Perhaps the most effective and efficient way to achieve the foregoing, and not lose yourself in the process, is to do so mindfully, in a manner where you are not on automatic pilot, lost in thoughts that you take too literally and personally. Mindfulness lets you live in the present moment rather than the past or future, and accept rather than avoid what you don’t like.
As with any journey, you first need to know your starting point. As noted by Jon Kabat-Zinn in his book Wherever You Go, There You Are, if we don’t know where we are standing at this moment, a knowing that comes directly from the cultivation of mindfulness, we may go only in circles, despite all our efforts and expectations.
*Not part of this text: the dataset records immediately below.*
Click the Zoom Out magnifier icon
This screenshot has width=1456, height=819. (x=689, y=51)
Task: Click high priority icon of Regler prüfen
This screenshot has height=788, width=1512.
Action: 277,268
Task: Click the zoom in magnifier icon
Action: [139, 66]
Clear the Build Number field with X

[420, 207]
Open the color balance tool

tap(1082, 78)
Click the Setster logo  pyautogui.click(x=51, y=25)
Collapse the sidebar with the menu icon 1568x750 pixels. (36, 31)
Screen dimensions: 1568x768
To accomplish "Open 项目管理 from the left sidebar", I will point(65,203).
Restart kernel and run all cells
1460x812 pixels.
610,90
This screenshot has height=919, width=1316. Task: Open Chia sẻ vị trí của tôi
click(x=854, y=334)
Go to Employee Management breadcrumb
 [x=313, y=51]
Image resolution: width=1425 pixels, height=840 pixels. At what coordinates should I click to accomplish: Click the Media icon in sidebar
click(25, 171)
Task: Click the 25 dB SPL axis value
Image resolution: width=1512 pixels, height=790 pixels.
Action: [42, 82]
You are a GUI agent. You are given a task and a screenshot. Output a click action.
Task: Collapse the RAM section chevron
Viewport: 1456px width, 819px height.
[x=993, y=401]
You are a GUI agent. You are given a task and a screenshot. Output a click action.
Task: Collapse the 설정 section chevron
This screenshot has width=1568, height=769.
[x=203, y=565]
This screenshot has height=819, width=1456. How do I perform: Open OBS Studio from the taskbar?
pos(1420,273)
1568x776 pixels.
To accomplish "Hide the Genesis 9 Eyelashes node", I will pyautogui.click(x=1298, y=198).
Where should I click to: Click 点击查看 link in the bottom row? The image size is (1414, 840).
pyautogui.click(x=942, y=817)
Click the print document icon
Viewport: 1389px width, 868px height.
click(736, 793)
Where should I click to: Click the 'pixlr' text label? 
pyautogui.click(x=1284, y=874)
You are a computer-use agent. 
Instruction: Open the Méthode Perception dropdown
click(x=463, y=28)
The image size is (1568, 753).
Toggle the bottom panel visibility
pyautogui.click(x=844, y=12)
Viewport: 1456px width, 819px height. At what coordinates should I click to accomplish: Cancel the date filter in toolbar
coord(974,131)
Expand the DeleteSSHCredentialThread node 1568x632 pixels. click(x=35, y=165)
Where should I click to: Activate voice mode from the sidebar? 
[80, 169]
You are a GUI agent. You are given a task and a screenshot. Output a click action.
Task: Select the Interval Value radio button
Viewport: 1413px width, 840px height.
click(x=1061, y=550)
So, on your journey “to the top,” you must first develop an understanding of where you are standing at this moment, in the real world, and not as you, perhaps blindly, perceive it to be.
Next, you must find a way to deal with adversity. Whenever we are faced with difficulty, and the road to “success” is fraught with difficulty, it is only natural to try to push it away, by trying either to “solve” it, ignore it, or bury it under a pile of distractions. It is certainly very easy in the hectic life of a lawyer to get lost amid the distractions. Instead, we can accept the adversity. Acceptance in the mindfulness practice is not giving up or giving in; rather, acceptance means to understand, to allow the mind to embrace the true, deep understanding of how things really are. Acceptance is a pause, a breath of allowing, of letting be, of clearly seeing things as they are, not as we wish or imagine them to be. Acceptance gives us the opportunity to step away, just for a moment, so we react in a manner that will further our goals, rather than responding reflexively, which may take us off our path.
On your journey “to success,” first you must develop an understanding of where you are standing, with a clarity of mind that comes from a mindfulness practice. Next, accept difficulties along the way by accepting how things are, not how you imagine them to be, and allow yourself a pause to respond, rather than reacting automatically. And how do you get there? Moment by moment, and breath by breath.